Learn more about organ donation at the Finger Lakes Donor Recovery Network website.
Why Become an Organ Donor
Organ transplants saves thousands of lives each year. Deciding to become an organ donor demonstrates your commitment to renewing the life and health of others in need. You will truly be giving the gift of life.
Register to Be an Organ Donor
There are several ways you can make your intention to be an organ donor known:
- Discuss it with your friends and family. Although this is a difficult and sensitive subject, it will help your loved ones immensely to know your wishes in the event of your untimely death.

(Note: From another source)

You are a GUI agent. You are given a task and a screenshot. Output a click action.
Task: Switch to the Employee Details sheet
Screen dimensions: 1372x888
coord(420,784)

- Sign up at the DMV. When you apply for or renew your driver's license in the State of New York, you have the opportunity to indicate whether or not you would like to be an organ donor.
- Voter Registration Form. Check the "New York State Organ and Tissue Donation" box on the voter registration form.
- New York State of Health – Health Insurance Exchange. Residents applying for or renewing health insurance benefits through the state have the opportunity to register as an organ, eye and tissue donor.
- Register to be an Organ Donor. You can also register online with the New York State Donor Registry.
Organ Donation from Living Donors
Transplant surgeons at the University of Rochester Medical Center use a minimally invasive procedure to remove a sections or whole organs from living donors. Each year, hundreds of people in the Greater Rochester area wait for donor organs. Traditionally, deceased donor organs, those removed from a healthy person after a sudden accident or illness, were the only option for patients needing a transplant. Due to a shortage of deceased donor organs, the number of patients waiting for a transplant in the United States has grown dramatically. Transplant patients are forced to endure longer waiting times and may become quite ill before they receive an organ, and in some instances, are too ill to undergo transplant surgery.
Living donor organs lessen the need for deceased donor organs and offer new hope for transplant recipients.